A recent report of long-term survival of patients receiving ipilimumab suggests that death rate for patients followed for more than 3 years declines dramatically and that 20–25 % of patients will achieve long term survival [102].

Anti-PD1 based therapy

Another immune checkpoint, programmed death 1 (PD-1), acts as an inhibitory receptor of T cells similar to CTLA-4. However, in contrast to CTLA4, the ligand for PD-1 (PDL1) appears to be expressed almost exclusively at sites of inflammation, such as in the tumor microenvironment. This observation has raised the hope that blockade of PD1 binding with PDL1 might lead to more selective restoration of immunity within the tumor microenvironment and, therefore, less associated toxicity than seen with CTLA4 blockade. Early clinical trials investigating antibodies to PD-1 and PDL1 in patients with melanoma have shown response rates ranging from 25–50 % [103, 104]. In addition a study evaluating the concurrent administration of the combination of ipilimumab and the PD1 antibody nivolumab produced rapid and deep tumor responses in patients with metastatic melanoma and an overall response rate of 53 % in a small number of patients (103). The promising results seen with various anti-PD1 and PDL1 antibodies either alone or in combination with ipilimumab have led to multiple randomized clinical trials of comparing anti-PD-1 antibodies alone or in combination with ipilimumab to standard of care in patients metastatic melanoma. In addition, efforts are underway to study the optimal coordination of immunotherapy with molecularly targeted therapies in patients with BRAF mutant melanomas.

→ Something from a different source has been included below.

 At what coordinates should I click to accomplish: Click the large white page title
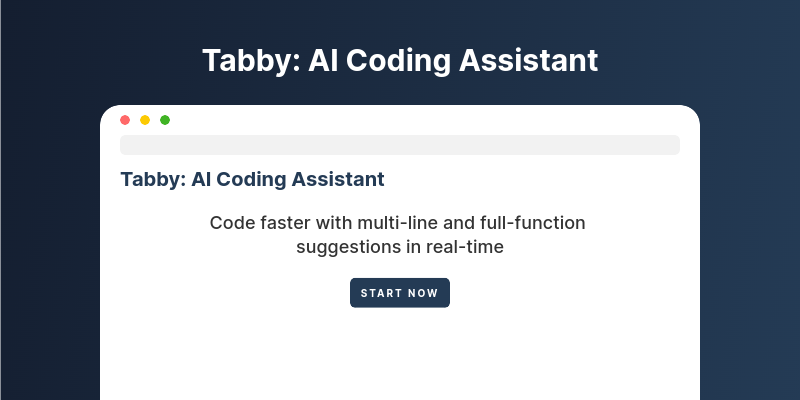[x=400, y=61]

Treatment Selection options

Considerable effort has focused on identifying patients who respond to immunotherapy in the hope or restricting such treatment to those most likely to benefit. IL-2 response has been shown to be more likely in patients with normal serum LDH, or low plasma VEGF and fibronectin levels [105]. In addition, response appears to be more frequent in patients whose tumors contain mutations in BRAF or NRAS , or possess an inflammatory gene expression signature [106]. More recent studies have suggested that response to IL-2 is associated with enhancement of a pre-existing gene expression pattern within the tumor associated with immune-mediated tissue-specific destruction under the control of IFNgamma [107]. Benefit from vaccination has also been linked to tumors expressing an IFN driven chemokine signature (107). Preliminary results suggest that both PD1 antibody responsiveness and IL-2 responsive in patients with RCC may be correlated with tumor cell surface expression of PDL1 (102, 108). Furthermore, research suggests that tumor PDL1 expression is not constitutive, but is related to the secretion of IFNgamma by of tumor reactive CD8 T cells in the microenvironment. Thus, effective immunotherapy may require pre-existence of tumor specific immunity within the microenvironment and the use of agents that can either drive T cell function (HD IL-2 or vaccines) or block inherent immunoregulatory signals (ipilimumab, or anti-PD1). Several current studies are underway to validate these predictive biomarkers for specific immunotherapies as well as to determine if combinations of immunotherapy with either other immunotherapies or molecularly targeted agents could convert non-immune responsive tumors into those capable of responding.

1.7 Conclusion

The diagnosis and treatment of patients with all stages of melanoma has continued to evolve over the course of the past century. Although until recently the most effective treatment approaches have been surgical, the greater understanding of the tumor microenvironment have led to advances in immune based systemic treatment options for patients with metastatic melanoma. The challenge now is to determine how best to use these agents alone, in sequence and in combination, how to predict patients destined to respond to therapies and determine timing and mechanisms of resistance and how to move these approaches into the adjuvant settings. In addition, considerable investigation is needed to determine how best to integrate these novel immune based therapies with the rapidly expanding knowledge of molecular changes within the tumor cells themselves and the treatment approaches being developed to target these oncogenic drivers that are described in this book.